Type
- Type: Unicameral

History
- Founded: 1991
- Disbanded: 2014 (temporarily suspended)

Leadership
- Chairman (Mayor): Serhiy Kravchenko, Party of Regions until August 7, 2014

Structure
- Seats: 76
- Graph of the party split among 76 seats.
- Political groups: Following the 2010 Ukrainian local elections: Party of Regions (61); Communist Party of Ukraine (10); Strong Ukraine (2); Front for Change (2); Ukraine – Forward! (1);
- Length of term: 5 years

Elections
- Last election: October 31, 2010
- Next election: Unscheduled (due to Russian occupation)

Meeting place
- 14 Kotsiubinsk Street, Luhansk, Ukraine 48°34′15″N 39°17′52″E﻿ / ﻿48.57083°N 39.29778°E

= Luhansk City Council =

Local government of Luhansk, Ukraine

Luhansk City Council (Луганська міська рада) is the municipal council governing the Ukrainian city of Luhansk.
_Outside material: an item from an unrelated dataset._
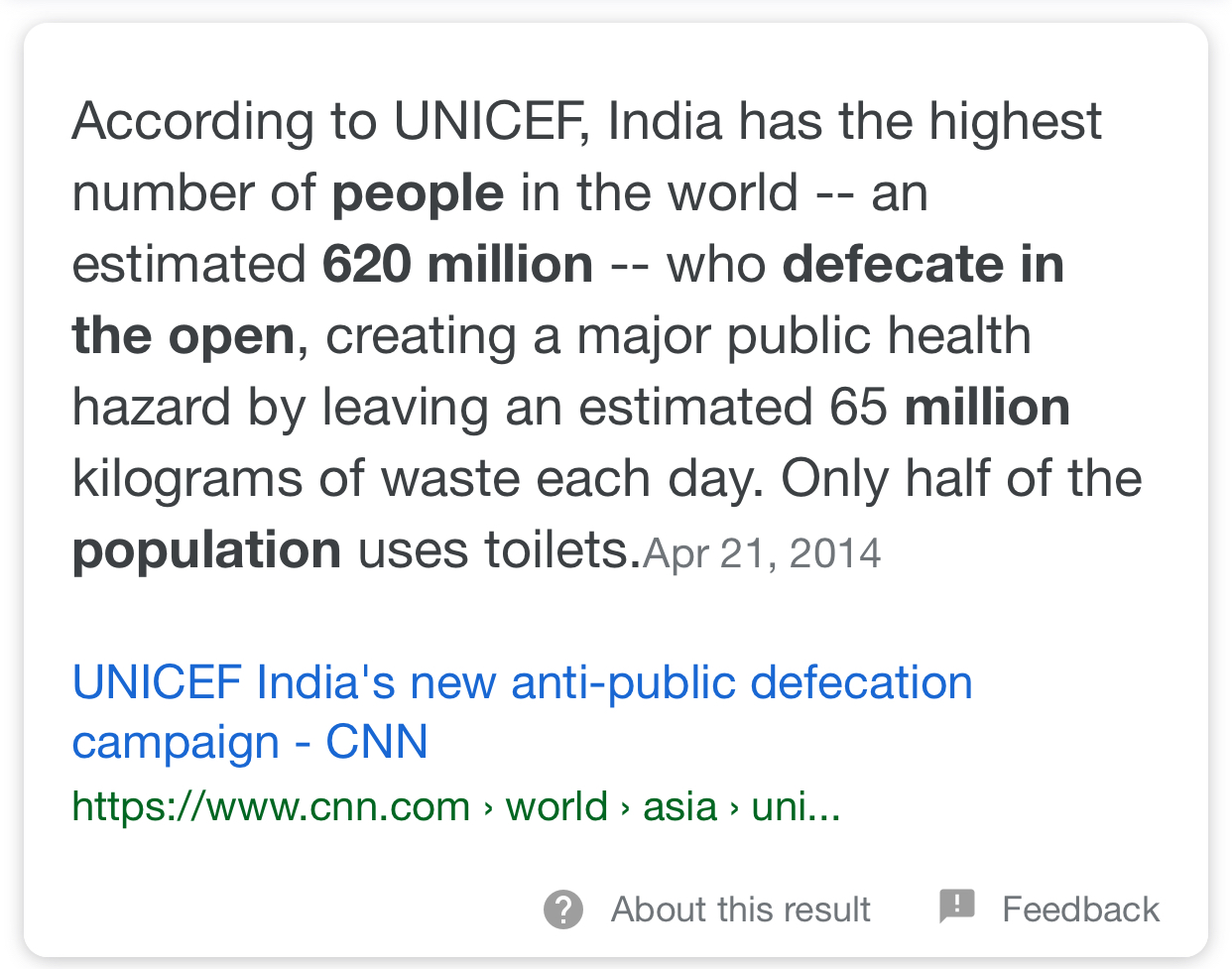Click the Feedback exclamation flag icon

pyautogui.click(x=957, y=907)
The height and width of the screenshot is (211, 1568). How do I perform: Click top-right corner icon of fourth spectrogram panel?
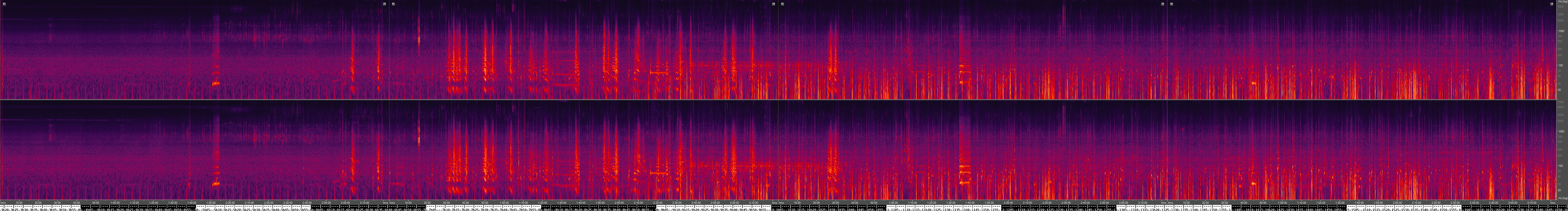pos(1551,4)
The council has been de facto suspended since 2014 due to the War in Donbas and the resulting Russian occupation.

== History ==
=== 2010 election results ===
On October 31, Luhansk City Council took part in the 2010 Ukrainian local elections, and the results as follows:
- Party of Regions: 80.3%, 61 seats
- Communist Party of Ukraine: 13.2%, 10 seats
- Strong Ukraine: 2.6%, 2 seats
- Front for Change: 2.6%, 2 seats
- Ukraine – Forward! 1.3%, 1 seat

=== Suspension ===
In April 2014, pro-Russian separatists declared the creation of the Luhansk People's Republic. By September, Separatist forces gained control over the city and nearby areas as Ukrainian forces withdrew. Since then, the city council has been de facto suspended as Ukrainian forces do not control the city.